Emily Jones, one of my favorite people in the world was an example from day one. She had three children, one being a LARGE 14 month old, Bourne. She took them hiking nearly every day. The fact that Bourne couldn't yet hike didn't phase Emily, she strapped him on and hiked as if he didn't weigh an ounce.

On one hike, from Warner lake to Oohwah lake we had a memorable moment. A small black bear ran down the trail in front of us for nearly 20 yards or so. Not very big, he was intent on making tracks away from us and we hiked with an eye out for the remaining trail.

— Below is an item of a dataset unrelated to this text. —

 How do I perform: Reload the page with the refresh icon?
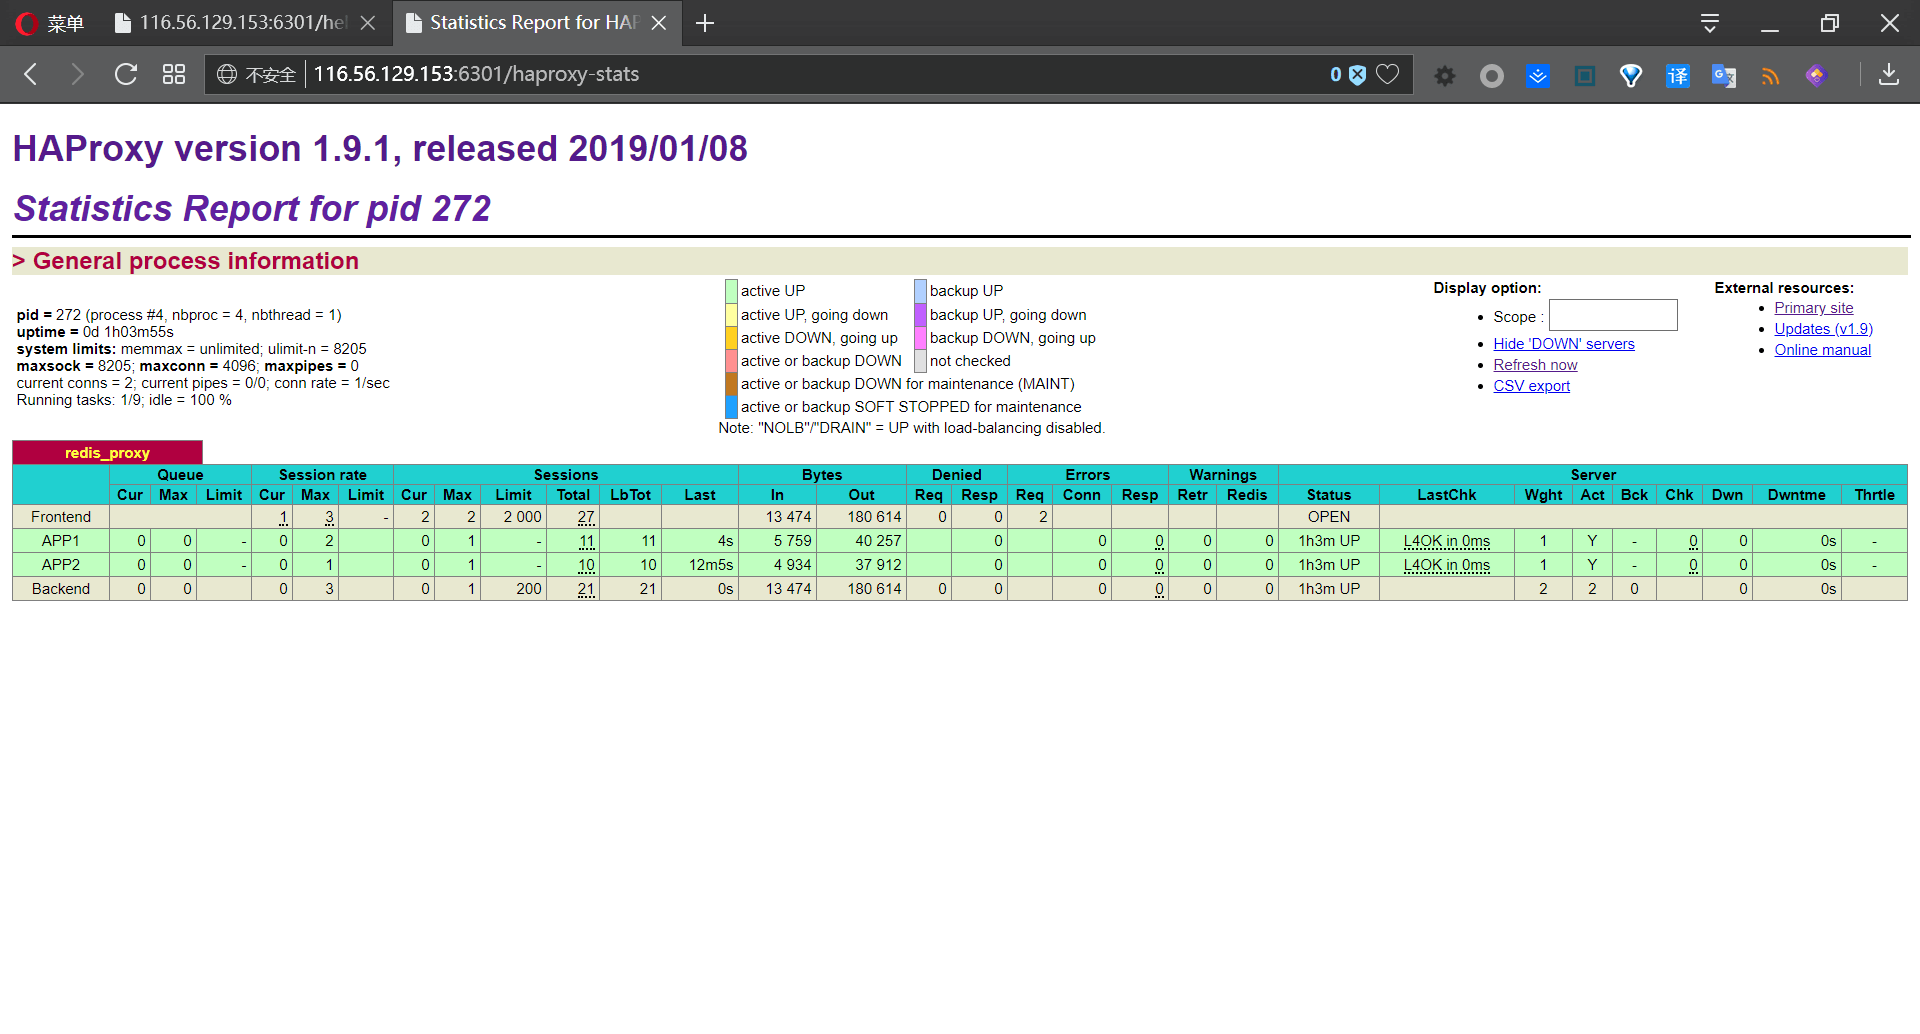125,74
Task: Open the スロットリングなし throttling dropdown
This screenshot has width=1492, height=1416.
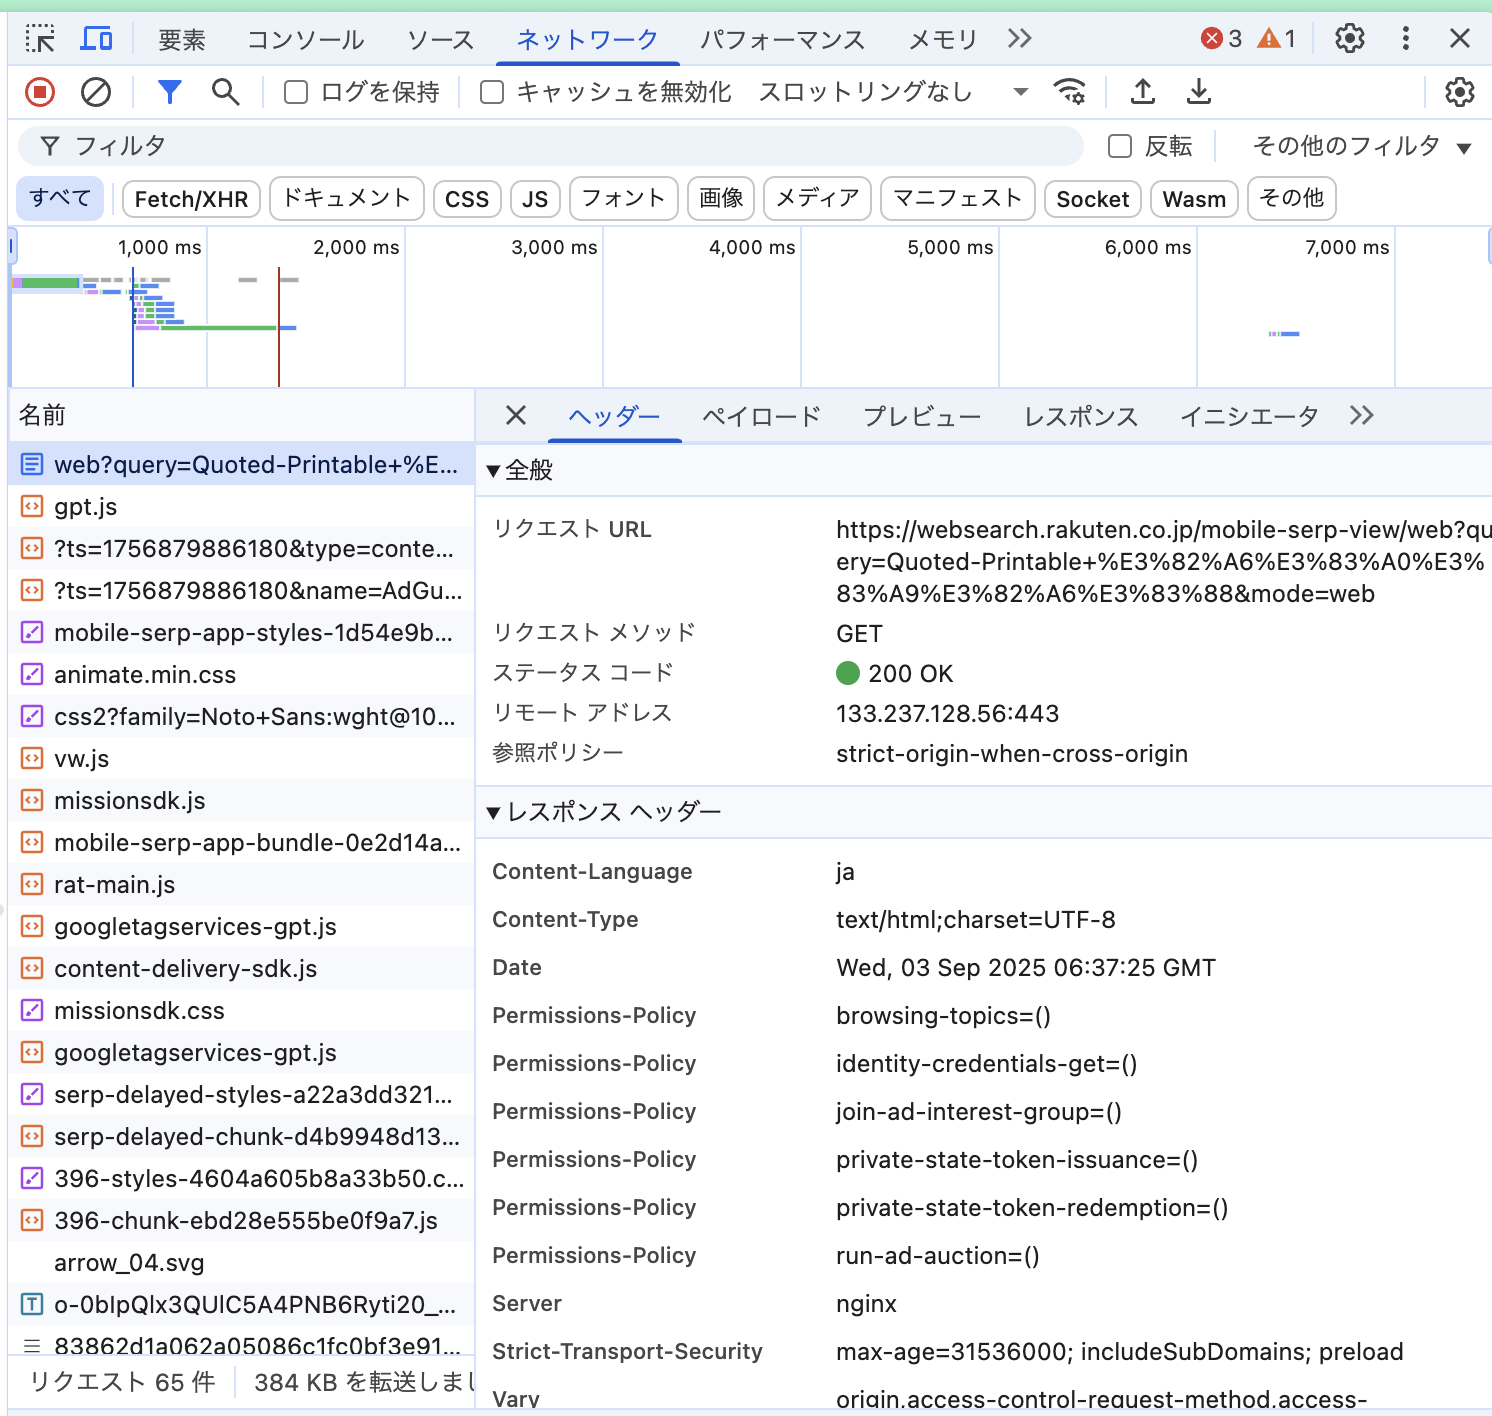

With a determination not to be outdone by the female while hiking I volunteered to hoist Bourne, our 29 pound non hiking baby in his hiking backpack on my shoulders and hike out to the pickup point from Oohwah lake. Emily, his mother had carried him with no complaint, in fact nothing but smiles and cheery attitude to the midway point, oohwah lake and made it look easy, so I figured it couldn't be too hard. With my offer to take a turn, Emily politely said it was unnecessary and she was happy to continue along the trail with him on her back. I insisted primarily due to masculine chivalry and a touch of curiosity. About 3 miles later I had a blister on my right heel that I didn't mention until the next day when they wanted to go hiking again. They did but without me this time.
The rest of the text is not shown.